O bolsonarismo se diferencia de outros grupos sociais pelo seu flerte com o autoritarismo.

Andressa Martins 28 abr 2020, 17:38

Depois que Jair Bolsonaro apareceu para seus eleitores em uma das carreatas que pediam pelo fim do isolamento social e a volta da ditadura militar, muitos psicanalistas começaram a analisar a postura do presidente da república e de seus eleitores em uma tentativa de burlar as regras da Organização Mundial da Saúde (OMS), bem como destruir a Constituição e os valores que regem a democracia brasileira. A análise foi feita de acordo com a obra de Sigmund Freud, “Psicologia das Massas e Análise do Eu”.

O bolsonarismo – como são chamados os eleitores de Bolsonaro – é um grupo social com ideias em comum, mas que diferem de outros grupos sociais por conta de suas tentativas obscuras de autoritarismos e sua hipocrisia infinita, visto que antes da pandemia do novo Covid-19 não havia solidariedade por parte das autoridades presentes no governo Bolsonaro, mas a partir do futuro incerto da economia do país que pode comprometer com as fortunas de grandes milionários, houve-se de ver grande parte dos mesmos se preocupando com a fome no Brasil, e consequentemente, exigindo o fim do isolamento social.

Um exemplo de grande parte do eleitorado de Bolsonaro é o dono das redes de restaurantes Madero e empresário paranaense, Júnior Durski, cujo reforçou o seu apoio e afirmou o seu voto no atual presidente da república caso o mesmo se reelege nas eleições de 2022. Durski causou grande repercussão após gravar um vídeo onde declarou que o Brasil não poderia parar por conta do novo vírus mesmo que cause 5 ou 7 mil mortes. Depois da polêmica, Júnior Durski fez uma comparação com outros dados de óbitos no Brasil, se referindo as mais de 5 mil mortes por desnutrição no país em 2018, alegando que neste caso, “ninguém fala nada”. Vale ressaltar que a esquerda brasileira sempre se atenta aos casos de fome de pessoas de baixa renda e pessoas em situação de rua no Brasil, planejando intervenções frequentemente através de projetos de lei, mas recebem insultos pela oposição.

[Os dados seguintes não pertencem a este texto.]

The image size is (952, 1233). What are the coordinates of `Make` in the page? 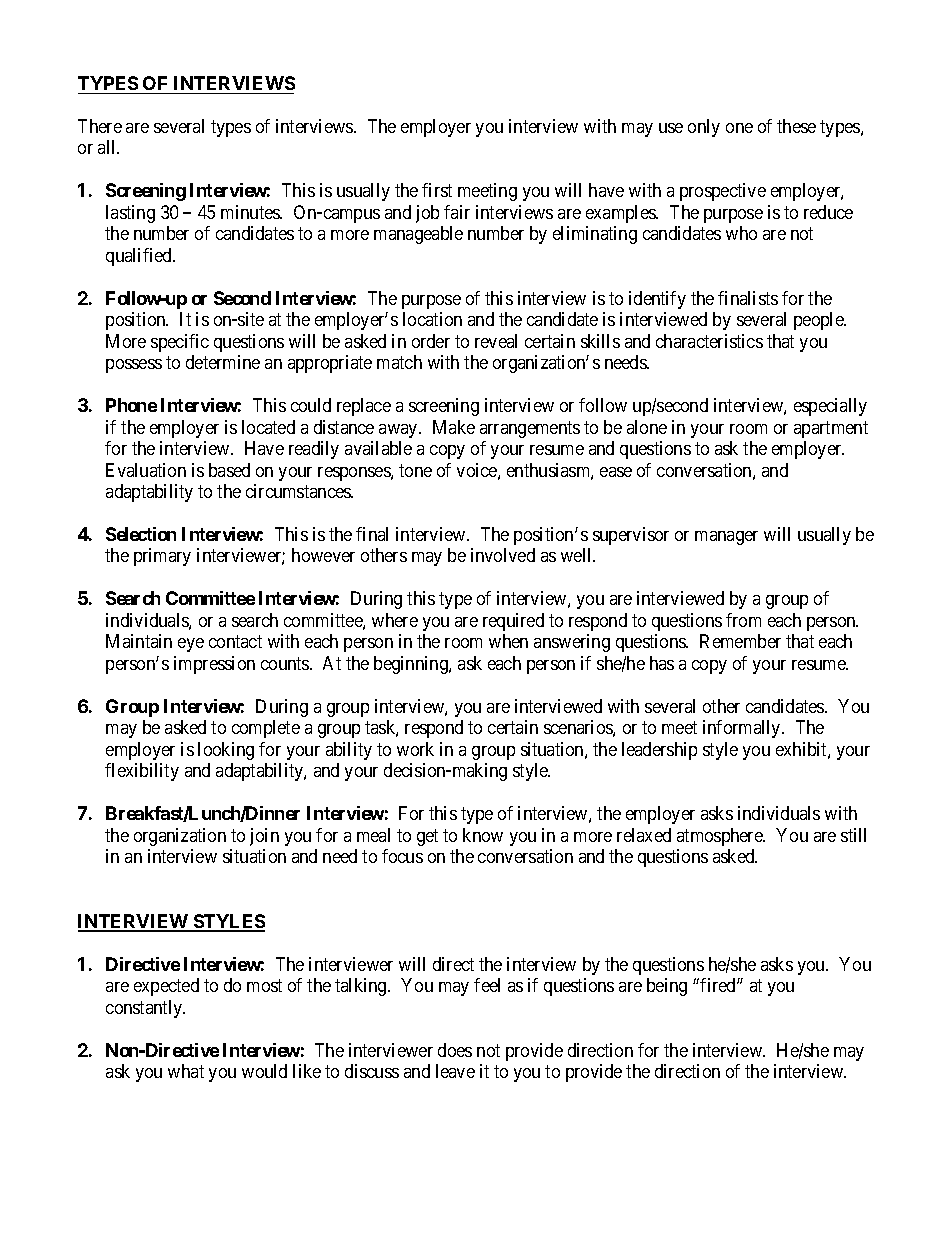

O mesmo eleitorado é contra a legalização do aborto, pois se identificam como pró-vida, ou seja, em defesa da vida. Mas em contrapartida, aparentemente não se importam com as vidas perdidas por conta do Covid-19 e apoiam o fim do isolamento social, mesmo que o número de casos confirmados e óbitos aumentem a cada dia. No sábado (18/04), Jair Bolsonaro saiu do palácio para conversar com manifestantes – burlando as regras de isolamento social – e reforçou o seu repúdio pela legalização de aborto nos casos em que a gestante estiver com zika vírus. O presidente da república levantou uma bandeira que dizia “Brasil Vivo! Sem Aborto”. A grande contradição de apoiar o fim do isolamento social e ocasionar mais mortes por conta do novo corona vírus, mas pedir por um Brasil com vida contra casos mesmo que específicos de aborto, mostra a enorme hipocrisia que representa o governo de Jair Bolsonaro e de todo o seu eleitoral.

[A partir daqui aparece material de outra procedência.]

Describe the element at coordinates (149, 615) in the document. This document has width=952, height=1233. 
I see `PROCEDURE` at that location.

Mais uma contradição que pode ser mencionado seria a autodenominação que o eleitorado de Jair Bolsonaro tem ao dizer que são grandes patriotas, mas em sua grande maioria são indivíduos que idolatram a cultura estadunidense e que afirmam os seus desejos de “largar tudo e ir morar no exterior”, a não ser que os diversos contextos sociais e econômicos no Brasil sejam do jeito que prezam.

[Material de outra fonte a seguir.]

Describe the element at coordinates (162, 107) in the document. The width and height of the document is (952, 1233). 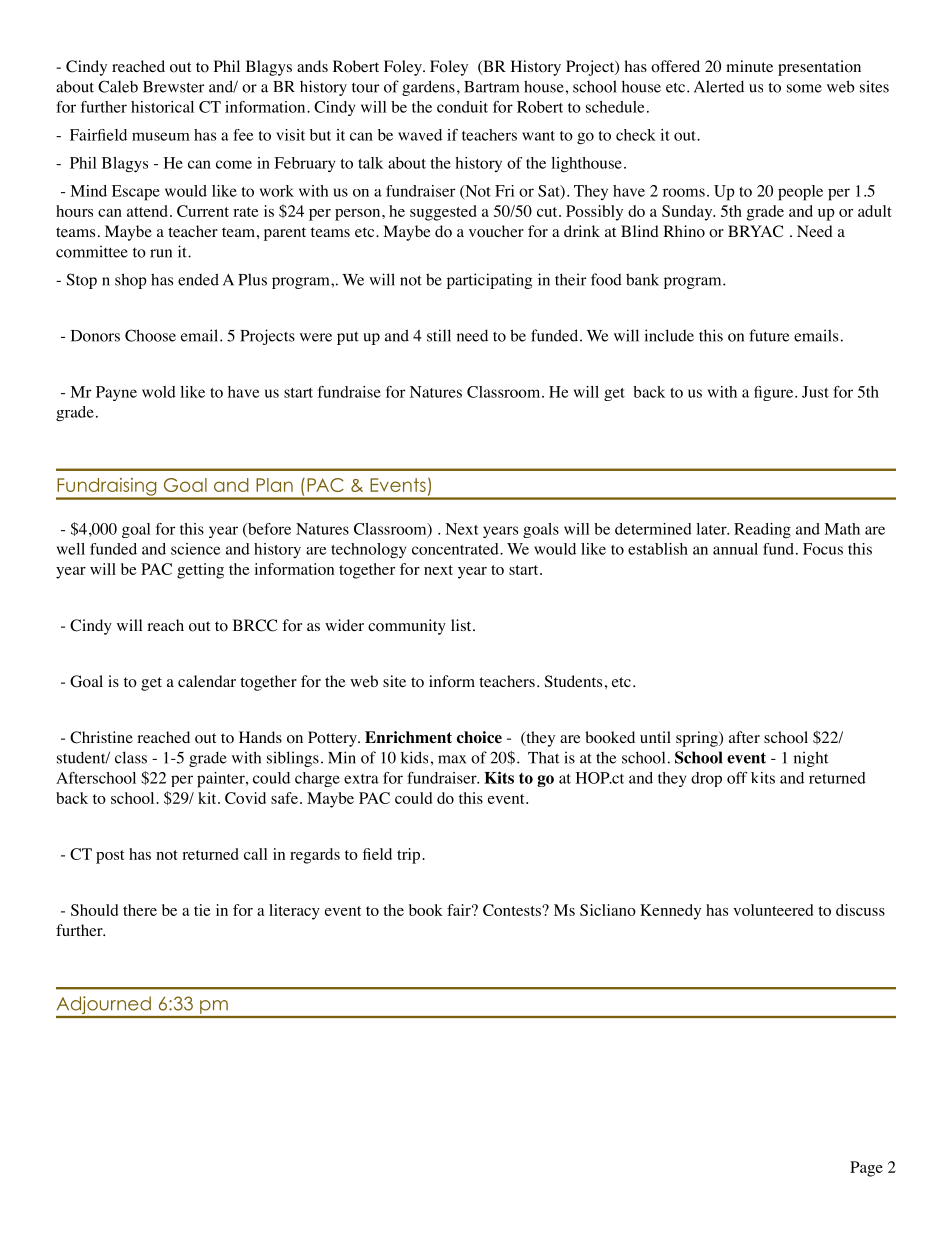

No domingo seguinte (19/04), Bolsonaro mais uma vez saiu para conversar e discursar em ato que pedia pela volta da ditadura militar, ato este que vai contra o que é previsto pela Constituição. Dezenas de simpatizantes – muitos nem ao menos fazendo o uso de máscaras – se aglomeraram para ouvir o presidente da república. Bolsonaro disse: “Nós não queremos negociar nada. Nós queremos é ação pelo Brasil. O que tinha de velho ficou para trás. Nós temos um novo Brasil pela frente. Todos, sem exceção, têm que ser patriotas e acreditar e fazer a sua parte para que nós possamos colocar o Brasil no lugar de destaque que ele merece. Acabou a época da patifaria. É agora o povo no poder”. Os manifestantes gritavam “AI-5”, “Fecha o Congresso”, “Fecha o STF”, entre outros, além de levantarem bandeiras pedindo por intervenção militar. É importante ressaltar que, durante a ditadura militar, milhares de pessoas morreram, inclusive crianças, e o Ato Institucional número 5 (AI-5) foi usado para punir opositores em gesto totalmente antidemocrático.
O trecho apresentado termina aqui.